Talk:Huffman Compression

From ModdingWiki
Jump to navigation Jump to search

Constructing an optimal tree

Wikipedia documents a different way to construct an optimal tree: Sort the list of elements by frequency. Remove the two elements with the lowest frequency from the list. Create a new tree for these two elements, add the frequencies together and put the tree back in the sorted list of elements. Repeat until you have 1 element in the list. Following this algorithm, I've constructed the following tree for the "She sells seashells by the sea shore." example:

      __[Root]_____
     /             \
  ___|__         ___|___
 /      \     __/_      \
/ \    / \   /    \      s
e _   / \ h  l  /   \
     / \ a     / \ / \
    / \ S      y . r t
    b o

's' takes 2 bits to store, 'e', '_', 'h' an 'l' take 3 bits, 'a' 4 bits, 'S', 'y', '.', 'r' and 't' 5 bits, and 'b' and 'o' take 6 bits. "She sells seashells by the sea shore." takes 122 bits to store. Using the tree on this page it takes 124 bits. So my tree is more "optimal" or is there something wrong with my calculations? Frenkel (talk) 11:13, 10 September 2021 (GMT)

That honestly seems more like a question for a place like StackOverflow or Xentax. Not sure we got many lzw/huffman experts here. I personally never managed to wrap my head around it. -Nyerguds (talk) 11:23, 15 September 2021 (GMT)
Huffman is actually pretty easy, once you've written your own decompressor and compressor. :) Frenkel (talk) 10:42, 17 September 2021 (GMT)
I don't fully understand the description of either process for creating the tree, but it's clear that having the most common character take up one less bit is going to produce a more optimal output, unless all the other characters have a similar frequency (i.e. cutting one bit from character A won't help if characters B and C each require one extra bit, and the total number of B + C characters is more than A.) So possibly you are seeing a more optimal tree because one character is much more frequent than any other?

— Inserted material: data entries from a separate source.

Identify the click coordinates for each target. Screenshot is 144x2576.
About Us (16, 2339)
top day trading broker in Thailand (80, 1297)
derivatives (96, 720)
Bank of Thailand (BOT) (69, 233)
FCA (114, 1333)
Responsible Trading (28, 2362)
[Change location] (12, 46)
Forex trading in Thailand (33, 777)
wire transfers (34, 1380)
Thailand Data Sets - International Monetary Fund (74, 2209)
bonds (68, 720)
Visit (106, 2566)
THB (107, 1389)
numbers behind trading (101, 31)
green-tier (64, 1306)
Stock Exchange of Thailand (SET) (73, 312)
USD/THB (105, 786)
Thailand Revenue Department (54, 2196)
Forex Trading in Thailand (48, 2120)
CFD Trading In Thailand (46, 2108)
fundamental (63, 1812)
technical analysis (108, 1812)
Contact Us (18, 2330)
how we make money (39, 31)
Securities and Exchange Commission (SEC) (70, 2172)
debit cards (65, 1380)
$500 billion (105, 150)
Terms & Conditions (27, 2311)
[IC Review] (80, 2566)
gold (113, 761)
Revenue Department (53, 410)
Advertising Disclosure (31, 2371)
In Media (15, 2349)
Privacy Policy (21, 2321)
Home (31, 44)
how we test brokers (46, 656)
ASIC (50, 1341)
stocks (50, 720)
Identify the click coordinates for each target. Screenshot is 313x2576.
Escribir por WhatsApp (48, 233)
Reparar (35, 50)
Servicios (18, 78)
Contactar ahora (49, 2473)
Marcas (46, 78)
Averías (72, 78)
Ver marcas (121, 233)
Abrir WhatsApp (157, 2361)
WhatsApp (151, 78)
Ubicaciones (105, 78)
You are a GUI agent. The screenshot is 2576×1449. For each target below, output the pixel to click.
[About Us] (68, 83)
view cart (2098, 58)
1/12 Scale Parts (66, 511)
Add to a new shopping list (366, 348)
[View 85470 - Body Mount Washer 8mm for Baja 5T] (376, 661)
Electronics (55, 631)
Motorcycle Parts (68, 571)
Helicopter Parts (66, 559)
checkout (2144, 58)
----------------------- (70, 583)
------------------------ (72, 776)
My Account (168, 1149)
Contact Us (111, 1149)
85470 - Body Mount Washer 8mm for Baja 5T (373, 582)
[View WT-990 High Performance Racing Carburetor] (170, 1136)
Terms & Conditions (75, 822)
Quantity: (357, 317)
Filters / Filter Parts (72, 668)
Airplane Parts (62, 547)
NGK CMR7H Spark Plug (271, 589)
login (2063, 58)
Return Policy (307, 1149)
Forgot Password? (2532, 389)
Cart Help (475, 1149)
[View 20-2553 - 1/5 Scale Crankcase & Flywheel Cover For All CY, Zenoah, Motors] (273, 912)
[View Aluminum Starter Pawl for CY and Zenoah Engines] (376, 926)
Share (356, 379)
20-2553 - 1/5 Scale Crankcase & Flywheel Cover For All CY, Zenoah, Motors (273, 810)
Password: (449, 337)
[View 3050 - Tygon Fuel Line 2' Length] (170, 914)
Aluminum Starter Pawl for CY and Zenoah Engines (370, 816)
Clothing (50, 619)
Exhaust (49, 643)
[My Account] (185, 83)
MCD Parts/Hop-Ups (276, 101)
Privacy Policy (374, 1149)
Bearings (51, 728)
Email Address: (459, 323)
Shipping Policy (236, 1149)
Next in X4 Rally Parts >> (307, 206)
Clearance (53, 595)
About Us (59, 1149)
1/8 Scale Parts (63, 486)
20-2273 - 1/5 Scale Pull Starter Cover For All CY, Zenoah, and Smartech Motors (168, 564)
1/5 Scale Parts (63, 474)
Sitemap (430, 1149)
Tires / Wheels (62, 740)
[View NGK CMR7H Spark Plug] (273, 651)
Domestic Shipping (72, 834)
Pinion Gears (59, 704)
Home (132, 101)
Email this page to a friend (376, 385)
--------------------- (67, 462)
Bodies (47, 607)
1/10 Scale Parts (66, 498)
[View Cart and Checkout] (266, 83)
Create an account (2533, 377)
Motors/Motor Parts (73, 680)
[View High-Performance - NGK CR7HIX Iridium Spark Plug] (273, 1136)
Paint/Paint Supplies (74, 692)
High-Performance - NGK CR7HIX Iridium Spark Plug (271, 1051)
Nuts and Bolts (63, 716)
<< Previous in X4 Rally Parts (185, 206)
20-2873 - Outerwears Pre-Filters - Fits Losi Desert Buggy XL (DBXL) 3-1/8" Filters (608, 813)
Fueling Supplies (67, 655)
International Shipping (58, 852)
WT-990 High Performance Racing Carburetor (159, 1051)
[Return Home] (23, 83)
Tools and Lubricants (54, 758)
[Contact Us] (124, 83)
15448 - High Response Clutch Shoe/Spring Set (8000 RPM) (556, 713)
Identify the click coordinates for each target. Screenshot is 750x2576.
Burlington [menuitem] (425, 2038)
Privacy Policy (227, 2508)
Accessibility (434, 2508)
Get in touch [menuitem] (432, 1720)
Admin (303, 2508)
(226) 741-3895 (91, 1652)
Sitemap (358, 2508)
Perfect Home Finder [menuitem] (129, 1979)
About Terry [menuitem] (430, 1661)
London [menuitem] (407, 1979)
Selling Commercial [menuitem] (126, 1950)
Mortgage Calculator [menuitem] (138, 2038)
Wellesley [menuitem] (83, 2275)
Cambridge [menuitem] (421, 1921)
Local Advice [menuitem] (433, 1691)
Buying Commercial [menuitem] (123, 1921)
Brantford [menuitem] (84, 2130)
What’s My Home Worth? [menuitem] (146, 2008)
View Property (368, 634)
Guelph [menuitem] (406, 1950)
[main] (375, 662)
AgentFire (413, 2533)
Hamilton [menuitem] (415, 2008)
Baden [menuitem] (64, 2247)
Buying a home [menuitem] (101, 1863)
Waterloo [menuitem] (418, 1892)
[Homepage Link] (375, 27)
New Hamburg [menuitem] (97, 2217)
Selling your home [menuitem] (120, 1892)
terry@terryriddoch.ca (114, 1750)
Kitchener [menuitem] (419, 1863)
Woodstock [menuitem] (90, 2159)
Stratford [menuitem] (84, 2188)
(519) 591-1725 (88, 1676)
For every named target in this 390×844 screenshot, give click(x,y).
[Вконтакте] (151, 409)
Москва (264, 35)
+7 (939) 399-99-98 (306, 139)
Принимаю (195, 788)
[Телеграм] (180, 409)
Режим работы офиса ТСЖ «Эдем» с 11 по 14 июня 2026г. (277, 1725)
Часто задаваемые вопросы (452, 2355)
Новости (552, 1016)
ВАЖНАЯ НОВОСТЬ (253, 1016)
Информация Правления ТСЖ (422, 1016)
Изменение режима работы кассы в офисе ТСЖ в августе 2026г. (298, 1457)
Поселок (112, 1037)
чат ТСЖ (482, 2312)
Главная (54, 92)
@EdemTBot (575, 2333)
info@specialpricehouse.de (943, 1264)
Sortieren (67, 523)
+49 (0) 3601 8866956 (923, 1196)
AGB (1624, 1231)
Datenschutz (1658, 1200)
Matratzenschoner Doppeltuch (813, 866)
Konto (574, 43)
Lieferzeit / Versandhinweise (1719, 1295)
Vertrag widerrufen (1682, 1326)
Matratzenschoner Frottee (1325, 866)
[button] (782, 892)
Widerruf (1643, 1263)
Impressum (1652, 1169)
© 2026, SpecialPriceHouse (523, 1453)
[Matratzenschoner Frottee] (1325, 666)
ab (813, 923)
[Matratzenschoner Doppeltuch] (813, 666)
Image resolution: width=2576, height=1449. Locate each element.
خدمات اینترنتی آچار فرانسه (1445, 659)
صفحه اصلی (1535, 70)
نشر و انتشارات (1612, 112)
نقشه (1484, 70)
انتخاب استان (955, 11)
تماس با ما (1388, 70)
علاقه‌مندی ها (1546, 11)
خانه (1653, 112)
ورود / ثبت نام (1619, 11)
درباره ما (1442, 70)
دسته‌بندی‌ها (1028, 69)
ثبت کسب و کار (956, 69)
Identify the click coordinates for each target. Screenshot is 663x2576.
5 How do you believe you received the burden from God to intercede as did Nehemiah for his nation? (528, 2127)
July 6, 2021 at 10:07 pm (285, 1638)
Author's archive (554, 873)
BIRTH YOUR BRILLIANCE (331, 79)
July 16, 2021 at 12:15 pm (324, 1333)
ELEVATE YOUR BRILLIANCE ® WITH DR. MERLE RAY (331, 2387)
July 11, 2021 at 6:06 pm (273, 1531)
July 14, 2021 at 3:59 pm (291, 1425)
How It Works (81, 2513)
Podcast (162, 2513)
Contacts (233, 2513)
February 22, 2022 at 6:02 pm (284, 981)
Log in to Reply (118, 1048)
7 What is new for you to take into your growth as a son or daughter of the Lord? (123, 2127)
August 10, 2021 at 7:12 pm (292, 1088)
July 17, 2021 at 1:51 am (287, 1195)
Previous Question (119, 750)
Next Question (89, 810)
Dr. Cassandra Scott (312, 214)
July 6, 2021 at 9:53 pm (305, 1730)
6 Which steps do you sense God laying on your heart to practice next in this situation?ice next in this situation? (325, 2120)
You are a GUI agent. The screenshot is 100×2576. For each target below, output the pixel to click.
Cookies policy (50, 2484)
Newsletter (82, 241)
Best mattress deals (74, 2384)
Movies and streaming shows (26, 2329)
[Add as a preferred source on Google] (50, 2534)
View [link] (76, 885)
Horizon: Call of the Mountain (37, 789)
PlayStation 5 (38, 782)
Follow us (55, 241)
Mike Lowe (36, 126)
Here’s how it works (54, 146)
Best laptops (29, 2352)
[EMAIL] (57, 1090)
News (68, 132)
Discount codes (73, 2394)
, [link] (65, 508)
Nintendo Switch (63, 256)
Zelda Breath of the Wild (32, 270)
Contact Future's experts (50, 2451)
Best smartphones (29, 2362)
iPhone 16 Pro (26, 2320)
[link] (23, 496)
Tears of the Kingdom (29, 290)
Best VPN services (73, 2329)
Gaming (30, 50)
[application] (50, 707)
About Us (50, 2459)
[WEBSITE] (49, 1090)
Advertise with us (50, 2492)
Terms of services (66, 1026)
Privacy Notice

But either way I'd encourage you to add your method to the page, even if it's included as an alternative to what's there. -- Malvineous (talk) 08:45, 6 October 2021 (GMT)
Honestly I'm not surprised people can still optimise these old compression schemes. Even on something as straightforward as RLE I managed to make a few simple logical tweaks that resulted in my compression code giving smaller results than the original files on absolutely every RLE-using game I found so far. I mean, the real test is simply to recompress game files, and see if 1) they end up smaller and 2) the game can still read it. -Nyerguds (talk) 09:10, 6 October 2021 (GMT)